SELECTED EXCERPT >>
[BEGIN]
My step-father planted some many moons ago. His dog had puppies and they ate the things right down to the ground. They survived and are now very large. They do produce a lot of shade, but as for looks....I've seen a lot better. We had to cut one down to make room for their new house and the root system was twice as long as the tree was tall.


----------



## landlord (Sep 9, 2004)

Many people plant these trees to have a faster wind break established before the other trees mature. I have heard they may die in 20 years or so but by then other trees will be large enough to be the wind break.


----------



## BCR (Jun 24, 2002)

landlord has a good point. Start planting some pines or whatever alongside/nearby so that when you have to take these down eventually you will not have nothing there-cause it will look really naked.

Hey, we all make mistakes. I planted several hundred yards of bamboo, while beautiful, became the bane of my existence. You can read about it on other threads. STILL paying for that mistake by having to hunt down errant shoots.

If they are worrying you, start taking them out now. Or at least trim lower branches so that they will have less knots in the wood when you do take them down.


----------



## MelissaW (Jun 18, 2003)

I don't think you've made a mistake at all. We have been really pleased with ours. Like BCR and Landlord mentioned, it's a good idea to plant some other trees nearby. While the hybrid poplars live longer than lombardies, it's still a good idea to have something with a little more longevity growing nearby so that when the poplars die, you have something else. We planted ours in our hedgerow, along with Norway spruce, rowan, aspen, and elderberries. That combination has worked really well. By the way, I pruned mine a bit last year, and that helped them to fill out a little. Good luck!


----------



## Cabin Fever (May 10, 2002)

Hybrid poplars were bred for the paper and biofuel industries. They were bred to grow fast, straight and have minimal branches. They are typically harvested in just 10 years (+/- 5 years). Personally, I would cut them down now while they are a manageable size and replant "real" trees...pine, spruce, oak, maple, etc. If you plant new trees along side the growing poplars they will have to compete for water and sunlight and then when the poplar die or are cut down, they can fall on the "new" trees that you planted.
[END]
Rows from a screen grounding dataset
[BEGIN]
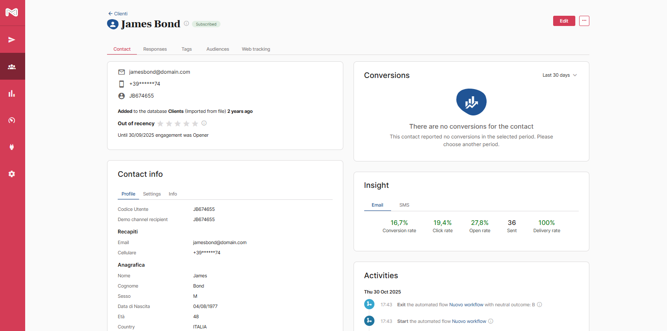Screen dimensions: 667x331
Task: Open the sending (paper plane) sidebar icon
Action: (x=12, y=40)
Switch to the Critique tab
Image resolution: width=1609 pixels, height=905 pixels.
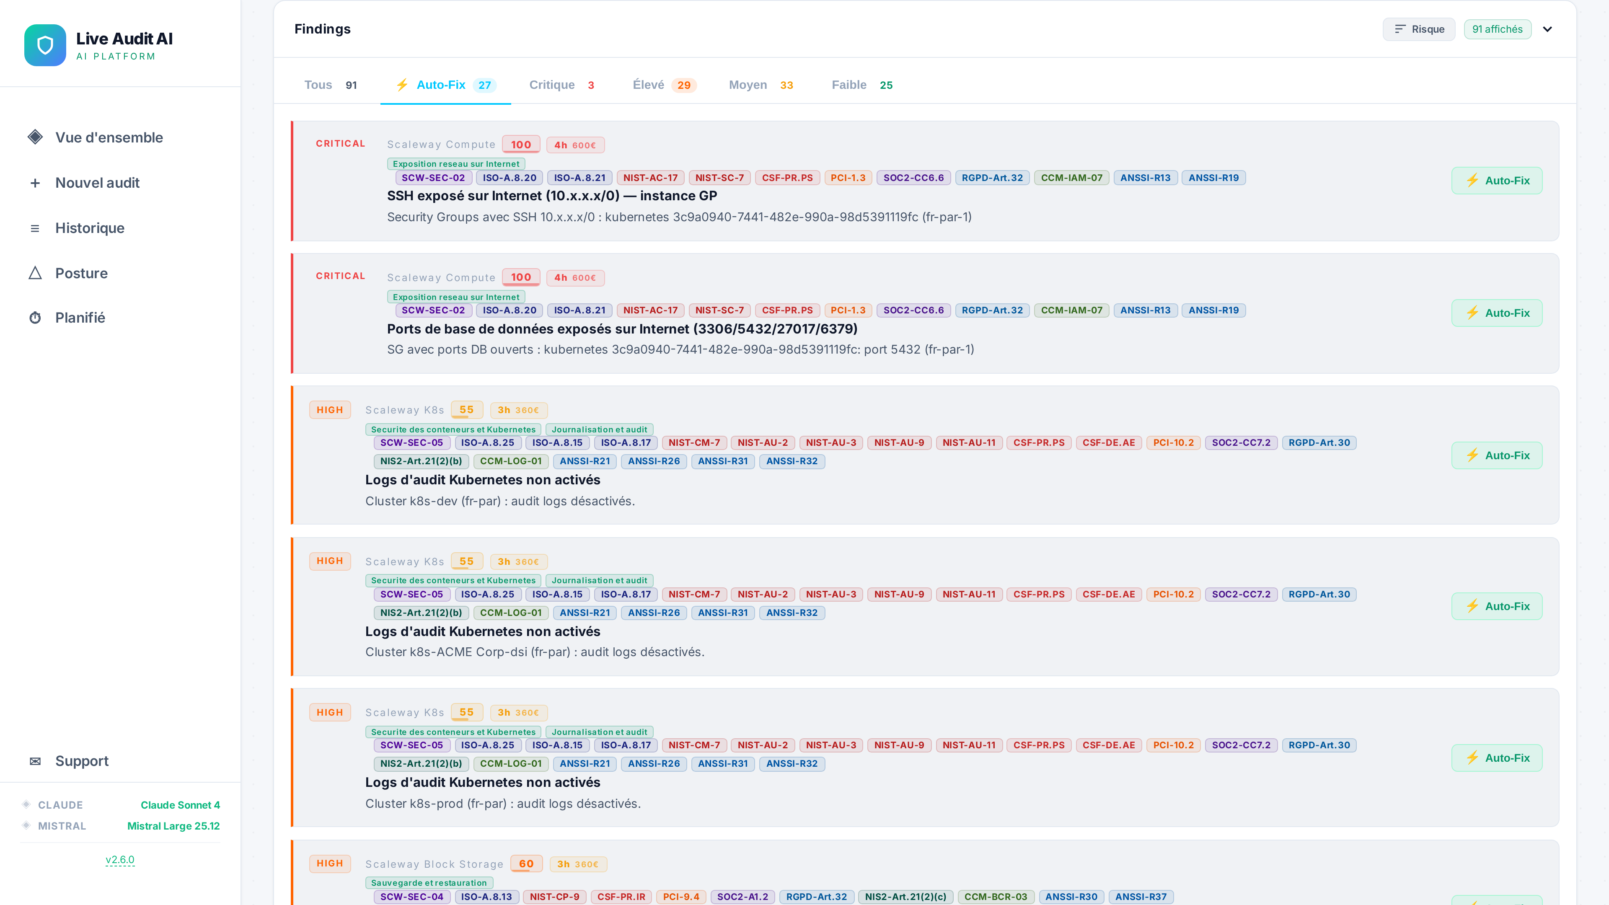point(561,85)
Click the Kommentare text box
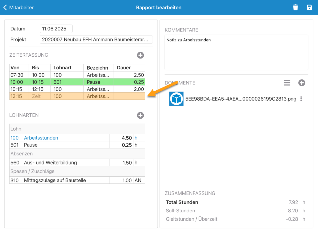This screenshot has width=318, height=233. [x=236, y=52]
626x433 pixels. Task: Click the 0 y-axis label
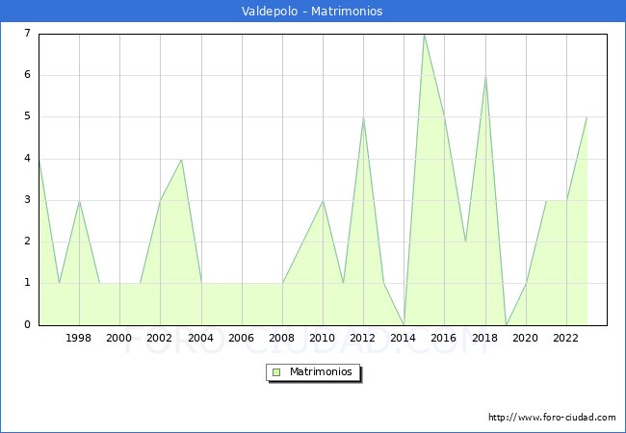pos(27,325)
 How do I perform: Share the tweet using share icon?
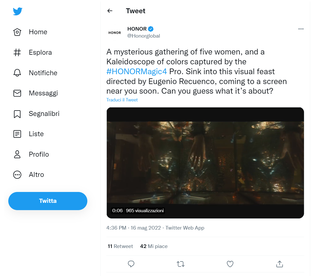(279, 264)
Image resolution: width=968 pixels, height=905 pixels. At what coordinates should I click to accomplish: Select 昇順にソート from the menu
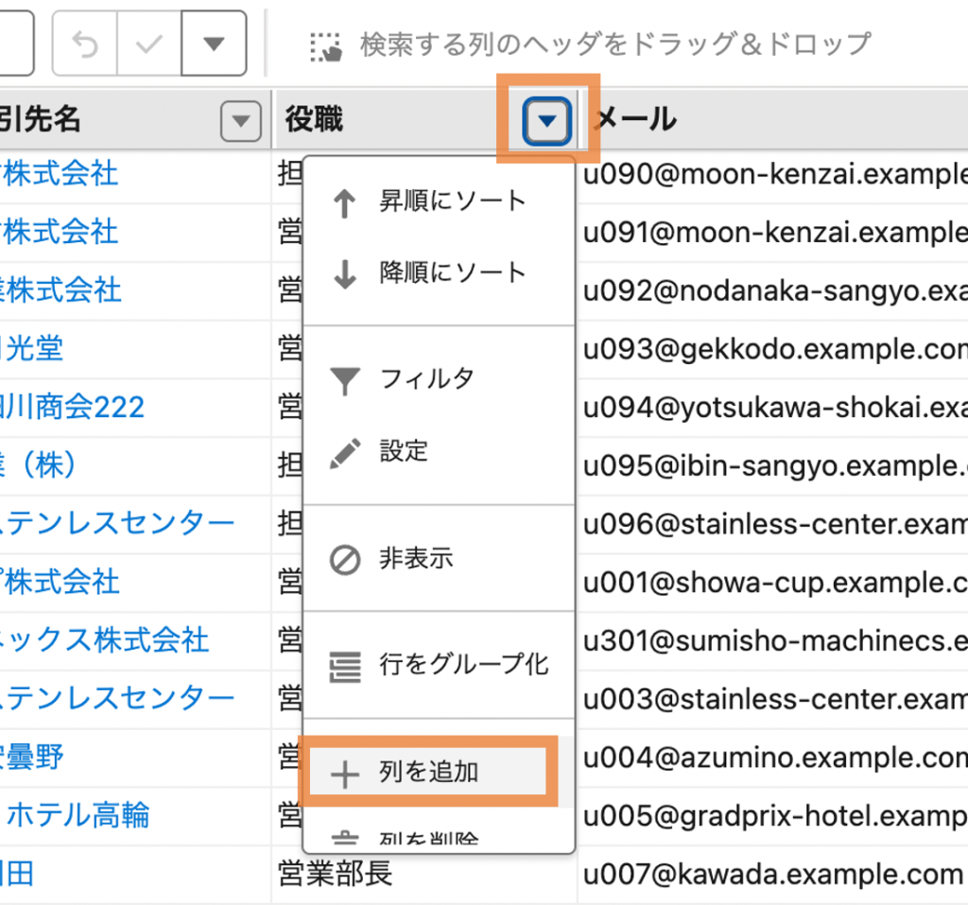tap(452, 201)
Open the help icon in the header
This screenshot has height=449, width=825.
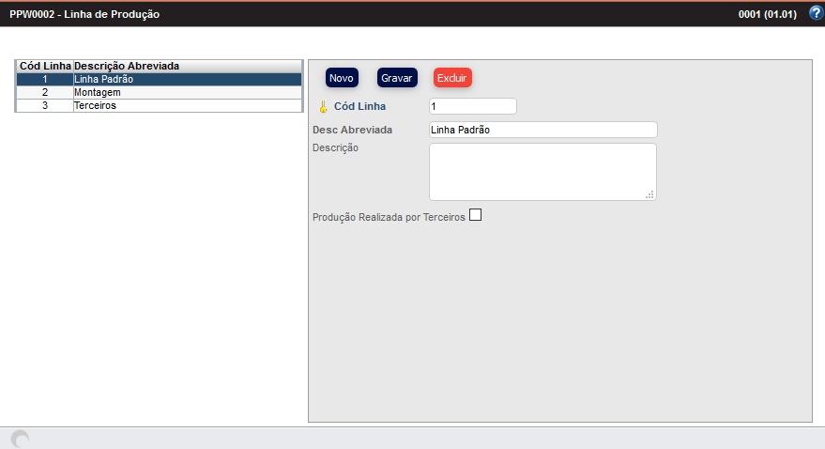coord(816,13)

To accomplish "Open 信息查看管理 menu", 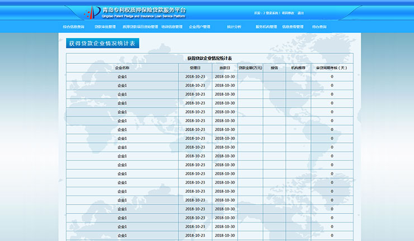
[END]
WORK TO BE COMPLETED >>
In the forum thread on hybrid poplars, MelissaW names the plants set out in the hedgerow alongside the poplars. List every one of them.

TASK SOLUTION >>
Norway spruce, rowan, aspen, elderberries